Yücel, barolar ile ilgili yapılması planlanan düzenleme hakkında önemli değerlendirmelerde bulundu.

BAROLARI ÇALIŞMAZ HALE GETİRMEK İSTİYORLAR
Barolar üzerinden yeni bir tartışma yaratılmaya çalışıldığını ifade eden Yücel, “Büyük bir ekonomik güçlükler yaşanan bu dönemde yeni bir gündem yaratılmaya çalışıyor. Hem seçim sistemi hem de meslek gruplarının yapılarına yönelik yeni sistemler üzerine konuşuluyor. Baroların güçleneceği söyleniyordu ama parça parça sayıları çoğaltılarak güçleneceği sanılıyor sanırım. Baroları çalışmaz hale getirmez istiyorlar. Barolar siyasi iktidara teslim olmayan ender örgütler olarak kaldı. İstedikleri baroların sesini kısmak ama bunu kabul etmemiz mümkün değil. Mücadele etmeye devam ediyoruz. Bugün Ankara’da 80 baro olarak toplandık, sonraki aşamalara ilişkin eylem planlarını görüşüyoruz. Biz mücadele etmeye devam edeceğiz. İstenen şeyin demokrasi ile ilgili olmadığını ve baroların özgür sesinin kısılmaya çalışıldığını anlatmaya çalışıyoruz. Mesela barolar işkence durumlarında mağdurun kimliğine bakmaksızın mücadele veren, kadına şiddet ve istismar davalarında müdahil olmuşlardır. Biz vazgeçmek niyetinde değiliz. Bütün baroların ortak ses olmasını önemsiyoruz. İstediğimiz 80 baro olarak devam edebilmek, biz bu şekilde devam etmek için gereken iradeyi ortaya koyuyoruz” dedi.

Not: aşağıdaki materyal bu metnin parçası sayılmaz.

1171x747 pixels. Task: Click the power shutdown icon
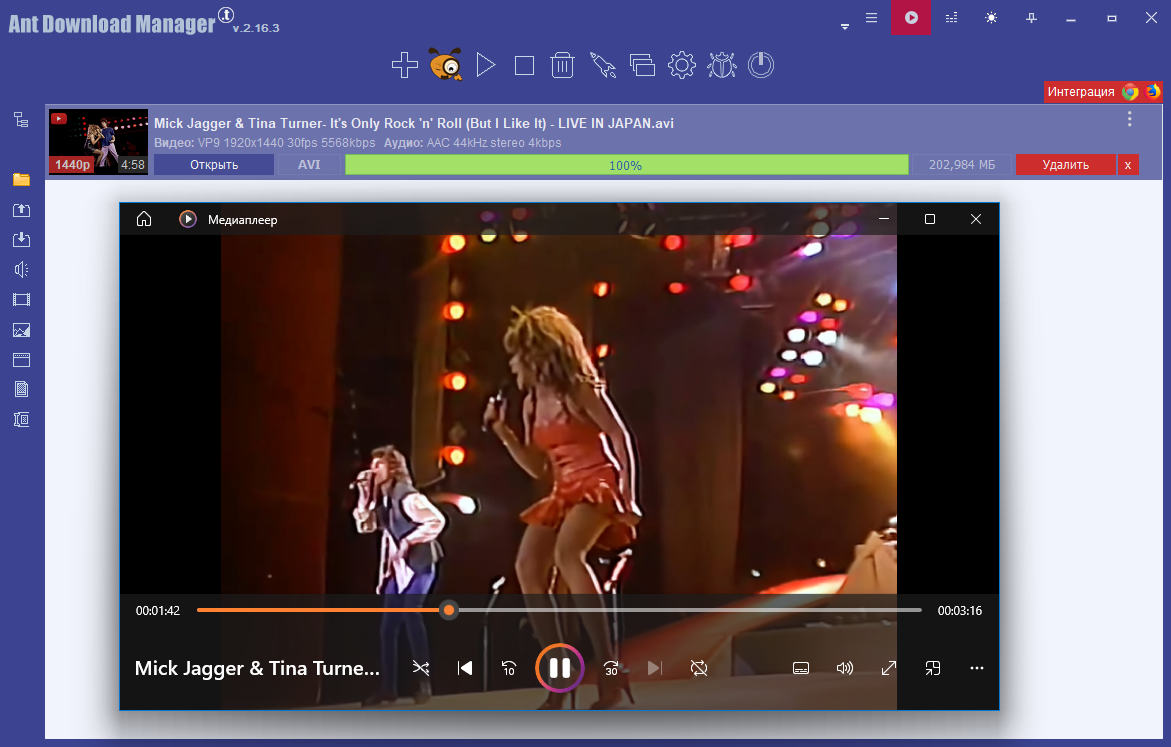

İZMİR’DE 12’YE KADAR BARO KURULABİLECEK
Düzenleme hayata geçerse İzmir’de şu an 10-12 baro kurulabilir diyen Yücel, “Ankara’da 17-18 İstanbul’da 49-50 kadar baro kurulabilir. İzmir’de 12 bin avukat var bu da bin avukat için 1 baro kurulabilme sistemine göre İzmir’de 12 kadar baro kurulabilmesine yol açacak. Bu mesleğe kabul standardizasyonunu ortadan kaldıracak. Özlük haklarını ortadan kaldıracak. Belirli hizmetleri hangi baro yetkilendirilecek bunlar karmaşa konusu oluşturuyor. Avukatların kendi içinde ayrışmasına sebep olacak. 9 bin adaylı seçimde 8 bin oy alan kişinin üzerini çizip 2 bin oy alan kişiye yetki vermek doğru olmaz. Kurumları zayıflatacak bir uygulamaya sebep olacak. Biz bu niyetin farkındayız, bizi susturabilmek için bu tür yöntemler geliştiriliyor. Avukatlık bir itiraz mesleğidir, avukatlığı ortadan kaldırırsanız demokrasi ve hak arayışını da ortadan kaldırabilirsiniz. Güçlü bir avukat güçlü bir barodan çıkar. Her ildeki barolarımız bu çabanın içerisinde bunu da ortadan kaldırmış olacaklar. Mücadelemiz tamamen bununla ilgili” diye konuştu.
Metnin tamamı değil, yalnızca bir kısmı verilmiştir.